Les scientifiques ont toujours été fascinés par le pic de biodiversité marine situé autour de l’Indonésie et des Philippines, dans ce que l’on appelle le Triangle de Corail. On y trouve environ trois mille espèces de poissons liés aux récifs coralliens, soit dix fois plus que dans l’est du Pacifique et de l’Atlantique pour une même latitude et pour ce même habitat. «Pour comprendre les raisons de cette diversité, il faut revenir 100 millions d'années en arrière. A cette époque, l'actuelle Amérique du Sud et l'Afrique formaient encore un seul continent, et l'Inde était une île de l'hémisphère sud», explique Loïc Pellissier, professeur à l'École polytechnique fédérale de Zurich (ETHZ) et à l'Institut fédéral de recherches WSL, et un des auteurs de cette étude.

En effet, le Triangle de Corail n’a pas toujours été le point chaud de biodiversité marine. Les archives fossiles indiquent que la diversité des organismes marins tropicaux était maximale au niveau de la Téthys* occidentale pendant l'Eocène (56-33 Ma). Cette biodiversité a ensuite été maximale au niveau de la péninsule arabique et l'océan Indien occidental au cours de l'Oligocène (33-15 Ma).

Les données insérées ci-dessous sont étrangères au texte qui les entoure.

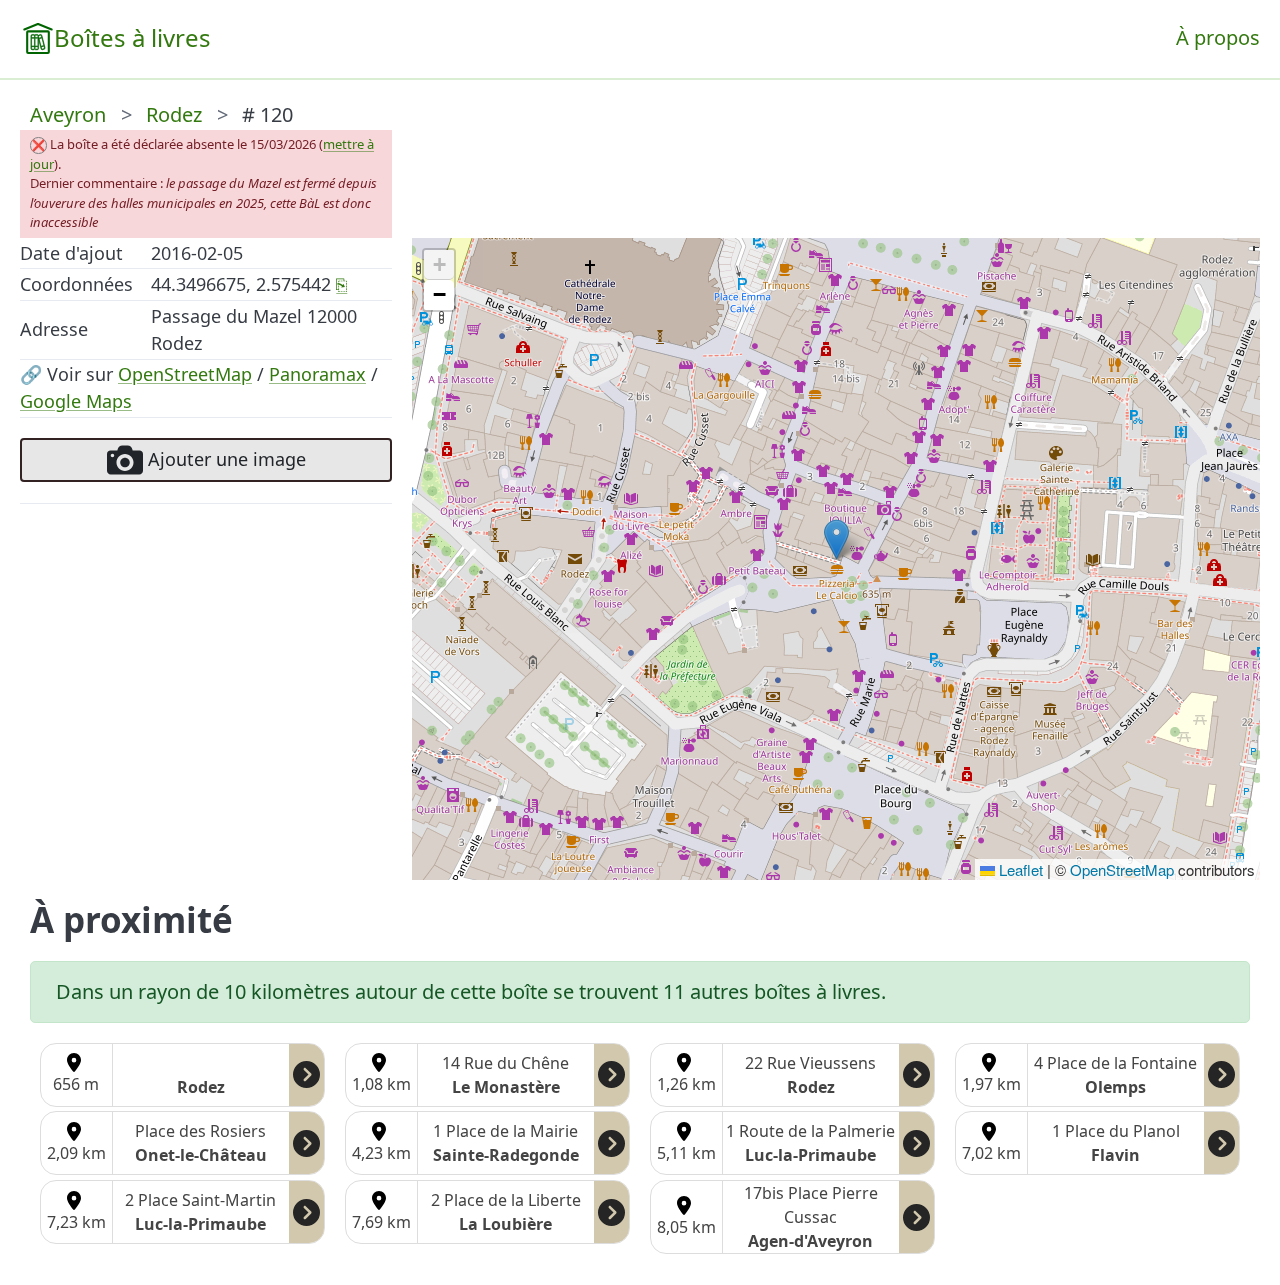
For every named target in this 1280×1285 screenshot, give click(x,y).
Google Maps (76, 401)
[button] (836, 539)
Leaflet (1019, 869)
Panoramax (317, 374)
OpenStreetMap (185, 374)
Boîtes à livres (132, 37)
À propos (1218, 37)
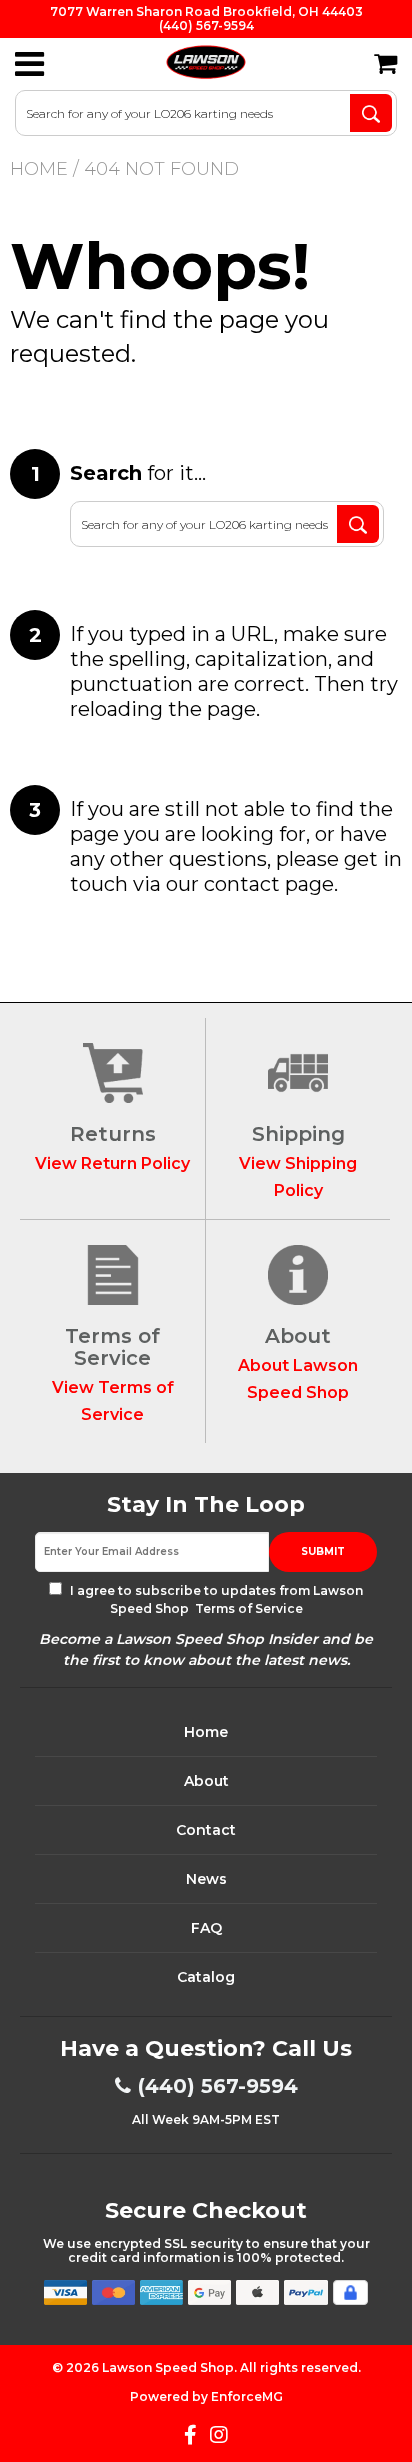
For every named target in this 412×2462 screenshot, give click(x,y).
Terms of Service (247, 1608)
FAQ (206, 1928)
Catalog (206, 1977)
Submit (323, 1551)
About (206, 1781)
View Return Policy (112, 1163)
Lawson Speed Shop (168, 2367)
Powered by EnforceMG (206, 2396)
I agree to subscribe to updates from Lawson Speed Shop (215, 1599)
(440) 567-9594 (218, 2086)
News (206, 1879)
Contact (206, 1830)
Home (39, 169)
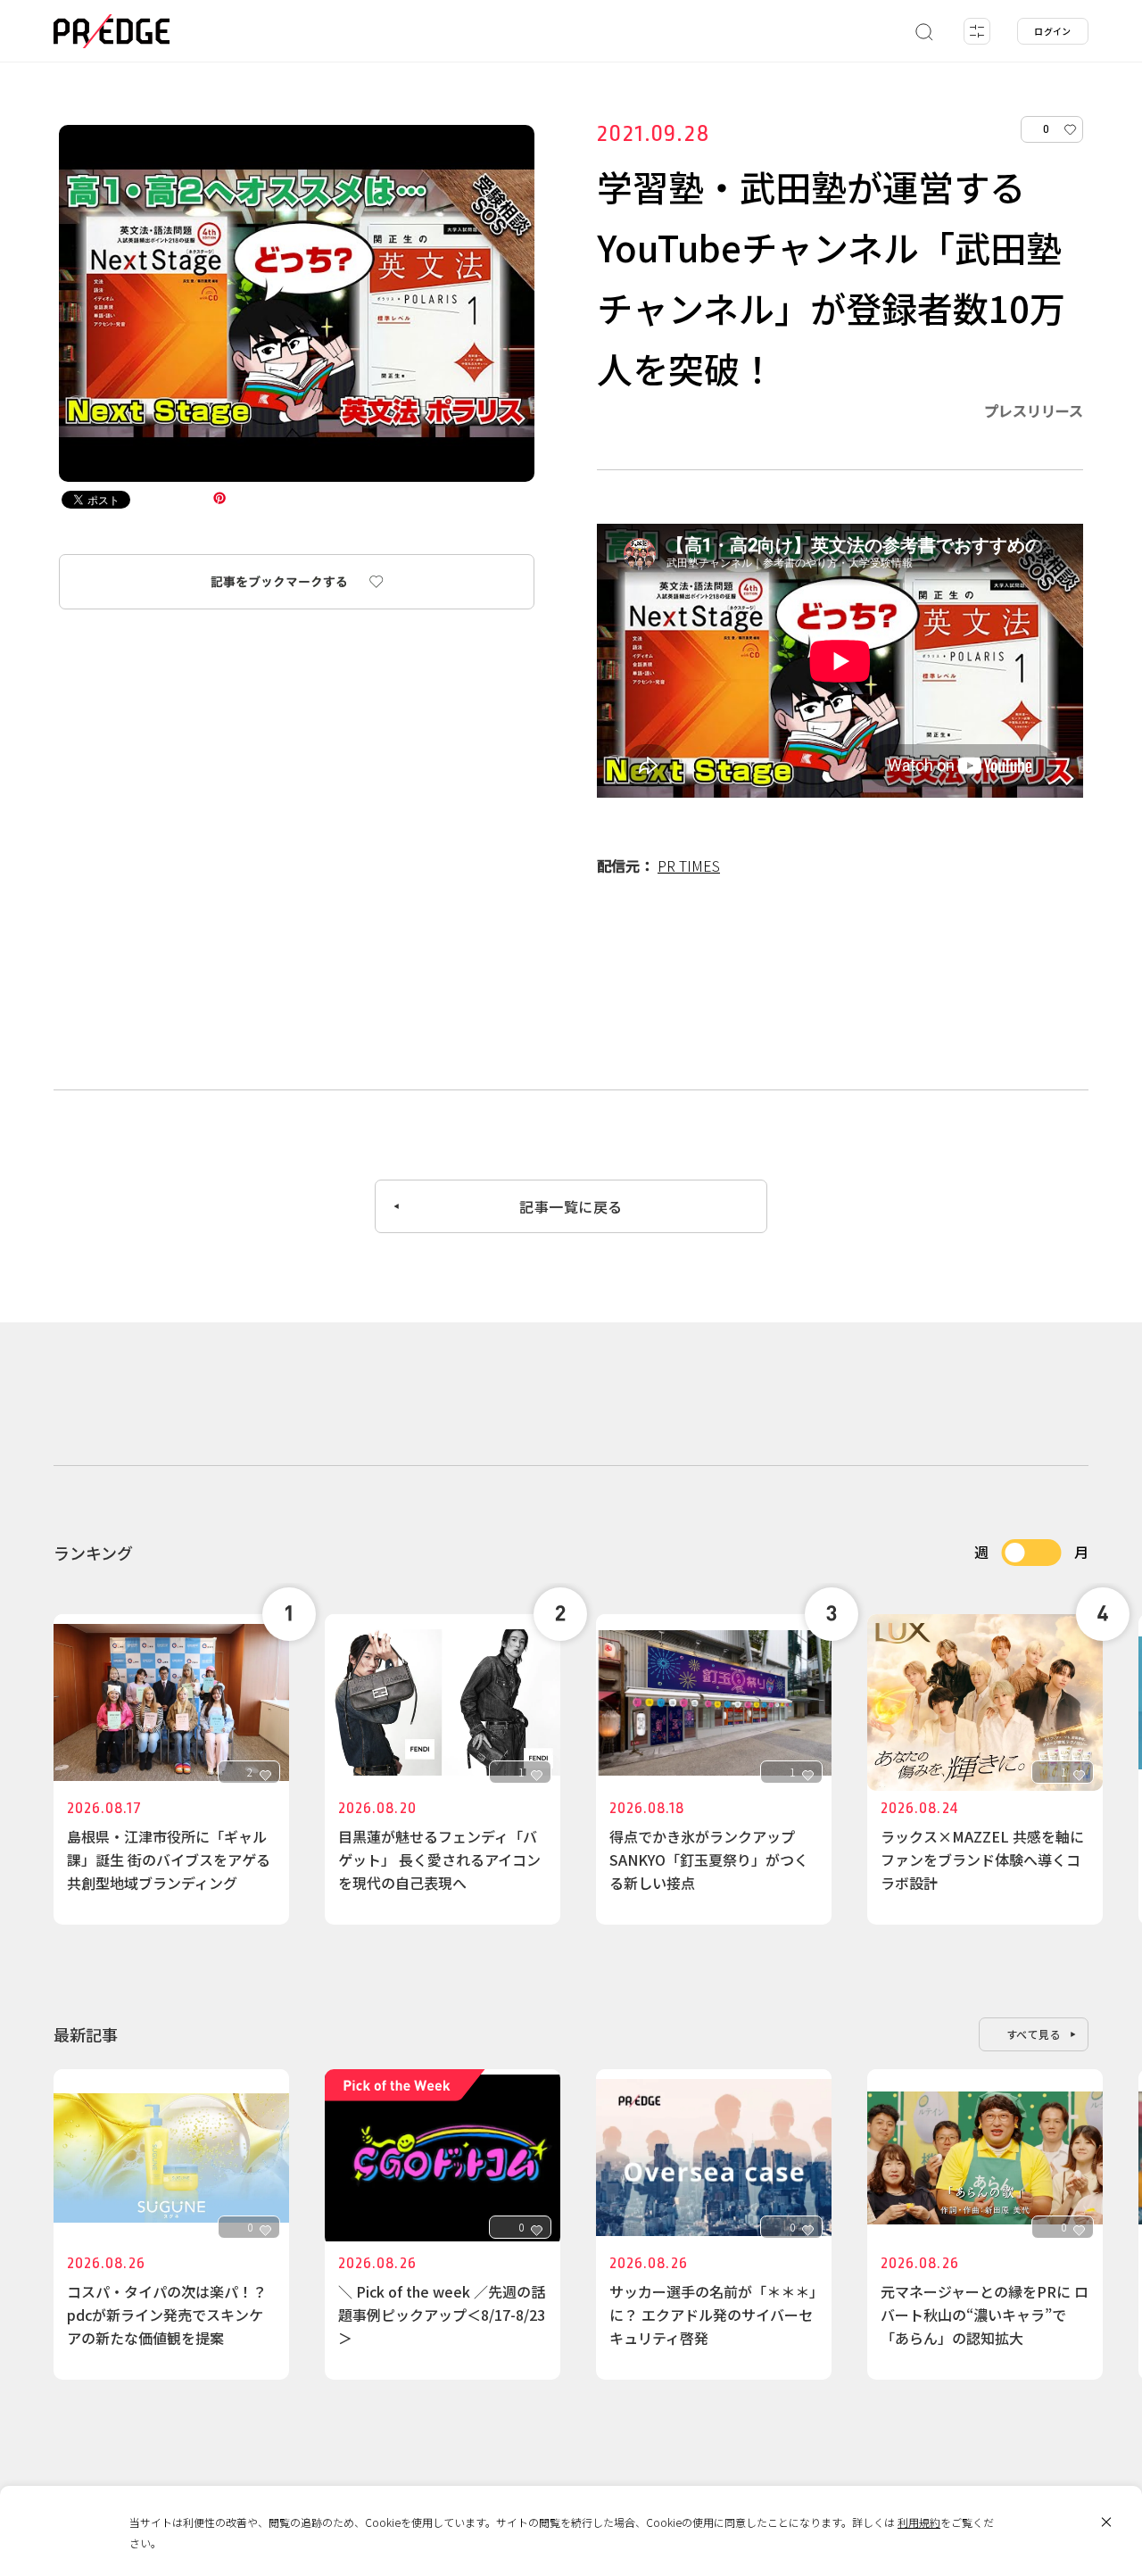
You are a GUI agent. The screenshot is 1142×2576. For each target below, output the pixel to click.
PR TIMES (689, 865)
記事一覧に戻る (571, 1206)
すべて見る (1034, 2034)
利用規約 (919, 2522)
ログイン (1053, 30)
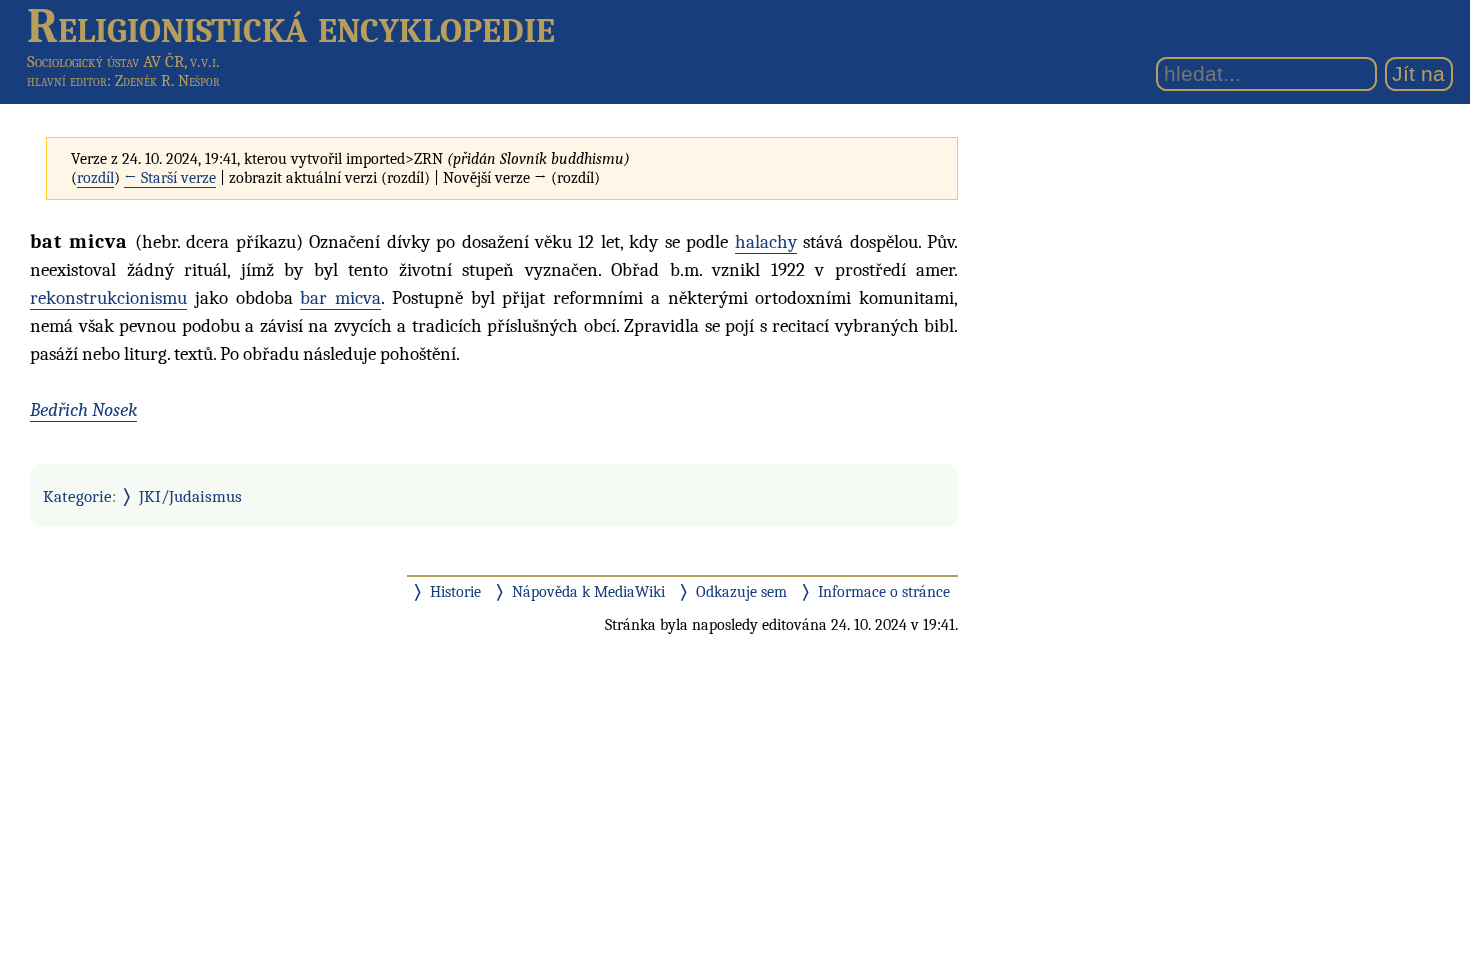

Ce n’est qu’à partir du Miocène (23-5 Ma) que la biodiversité marine tropicale s’est concentrée au niveau du Triangle de Corail.

Biodiversité marine déplacée

Les auteurs de cette étude ont démontré pour la première fois que la biodiversité marine tropicale s’était déplacée de la Téthys vers le Triangle de Corail suite aux mouvements des plaques continentales. Pour cela, ils ont construit un modèle décrivant la formation, l’extinction et la dispersion des espèces en se basant sur la répartition géographique potentielle des récifs coralliens qu’ils ont reconstruit depuis ces 140 derniers millions d’années. En étudiant les relations de parenté entre espèces pour une famille très diversifiée de poissons coralliens (les Labres), ils ont également montré que la biodiversité marine du Triangle de Corail était le fruit de la rencontre de faunes ayant une origine très différente et pour certaines très anciennes.

Les récifs coralliens, qui font l'objet de cette étude, sont sensibles aux changements de température et sont en danger dans le monde entier en raison du réchauffement climatique: la Grande Barrière de corail en Australie connaît actuellement le plus grand blanchissement des coraux dans son histoire. Dans ce contexte, il est important de comprendre que les écosystèmes des récifs d'aujourd'hui ont une très longue histoire. Il a fallu des millions d'années pour construire cette extraordinairement biodiversité marine, mais il pourrait prendre moins de 100 ans pour la détruire.

*La Téthys était une grande mer tropicale qui s’est ouverte d’est en ouest à partir du Permien (-290 millions d’années), séparant les supercontinents Gondwana au Sud (Afrique, Amérique du Sud, Australie, Inde et Antarctique) et Laurasia au Nord (Amérique du Nord, Europe, Asie). La Méditerranée est aujourd’hui une relique de la Téthys.